The Conventional Wisdom isn't always very wise.
To win in the NBA, you need to have a rotation of at least eight quality players, and (at least during the regular season) more like ten. If your key reserves are guys who should have retired two years ago, or kids who should still be in college or the NBDL, then you're in trouble, no matter how much star power you have up front. Denver learned this lesson the hard way the past two seasons - they traded for Allen Iverson to pair with Carmelo Anthony, but did not have a strong enough supporting cast to win, even with those two stars.
The Cavs (particularly GM Danny Ferry) recognize this. That is why they have built a team that is top-to-bottom strong. Look at the team that the Cavs will field in 2010:
Never mind that the Cavs should have a good chance at getting "veteran discount" type deals with Zydrunas Ilgauskas and Ben Wallace. Neither of them is quite what they were a few years ago, but both are still very effective contributors when limited to 20-25 minutes per night.

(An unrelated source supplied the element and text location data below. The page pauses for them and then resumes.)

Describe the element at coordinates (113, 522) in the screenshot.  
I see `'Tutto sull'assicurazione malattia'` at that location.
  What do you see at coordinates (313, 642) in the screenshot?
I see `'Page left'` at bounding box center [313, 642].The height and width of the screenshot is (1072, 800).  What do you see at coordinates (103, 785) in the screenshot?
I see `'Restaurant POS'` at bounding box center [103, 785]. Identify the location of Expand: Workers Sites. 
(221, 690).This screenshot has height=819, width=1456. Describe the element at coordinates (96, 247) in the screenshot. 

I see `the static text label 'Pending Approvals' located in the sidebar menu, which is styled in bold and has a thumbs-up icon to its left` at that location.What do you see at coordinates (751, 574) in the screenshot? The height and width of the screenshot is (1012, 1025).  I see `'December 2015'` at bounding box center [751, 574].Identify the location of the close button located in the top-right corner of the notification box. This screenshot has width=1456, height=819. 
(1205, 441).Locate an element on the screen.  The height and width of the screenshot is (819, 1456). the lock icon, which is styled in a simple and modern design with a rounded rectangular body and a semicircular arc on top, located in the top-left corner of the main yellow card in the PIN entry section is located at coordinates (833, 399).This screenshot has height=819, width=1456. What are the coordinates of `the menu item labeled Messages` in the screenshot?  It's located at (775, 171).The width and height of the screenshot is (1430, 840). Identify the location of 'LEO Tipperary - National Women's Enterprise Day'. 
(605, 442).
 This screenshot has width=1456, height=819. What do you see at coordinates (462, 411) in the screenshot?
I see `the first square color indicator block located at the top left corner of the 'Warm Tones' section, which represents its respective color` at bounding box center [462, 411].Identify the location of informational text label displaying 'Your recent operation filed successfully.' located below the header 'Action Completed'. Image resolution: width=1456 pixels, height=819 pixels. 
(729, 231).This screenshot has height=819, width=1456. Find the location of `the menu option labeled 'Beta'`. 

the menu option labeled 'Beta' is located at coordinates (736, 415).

Based on current team members alone, the Cavs will be able to field a much more competitive team in 2010 than will the Knicks. And we haven't even gotten to the Cavs' ace in the hole yet. Much of the NBA (including the Knicks) is trying to jettison players with longer contracts in order to make a run at LeBron (or Wade, or Bosh, or whoever) in 2010. That strategy plays right into the hands of a team like the Cavs, a team that is poised to win now, and that can perhaps pick up a veteran star for fifty cents on the dollar in this season or next. What if the Cavs can bring a Vince Carter (not advocating it; just trying to put a name on this idea) into the fold, as a desperate Nets team tries to rebuild itself? What if the Clippers, headed for their 250 millionth losing season dating back to the Paleozoic Era, decides that a thirtysomething Marcus Camby is not in their long-term plans?
If there has been one consistent theme in LeBron's comments about where he wants to play in 2010, it is that he wants to play for a true championship contender. He wants rings. (Plural.) To get where he wants to go career-wise, he needs to win multiple titles. The question LeBron will need to ask himself is whether a team of Williams/West/Varejao/Gibson/Hickson/potentially an additional star represents a better supporting cast than Robinson/Lee/Gallinari/Chandler. The related question is whether the defense-first philosophy of Cavs coach Mike Brown is more likely to yield titles than the "seven seconds or less", defense-optional approach of Knicks coach Mike D'Antoni. (Hint: It is, by several magnitudes.)
If the Knicks want to put themselves in a position where their weaknesses are ever more apparent, we as Cavs fans should be grateful. LeBron already played wet nurse for a low-talent cast in his first couple of seasons (say, what are Darius Miles and Milt Palacio doing these days?). As he enters the prime of his career, the last thing he is going to want to do is relive those days. Maybe you believe that selling a few more jerseys will make up for that. I tend to think not. And everything James has said suggests that he tends to think not either.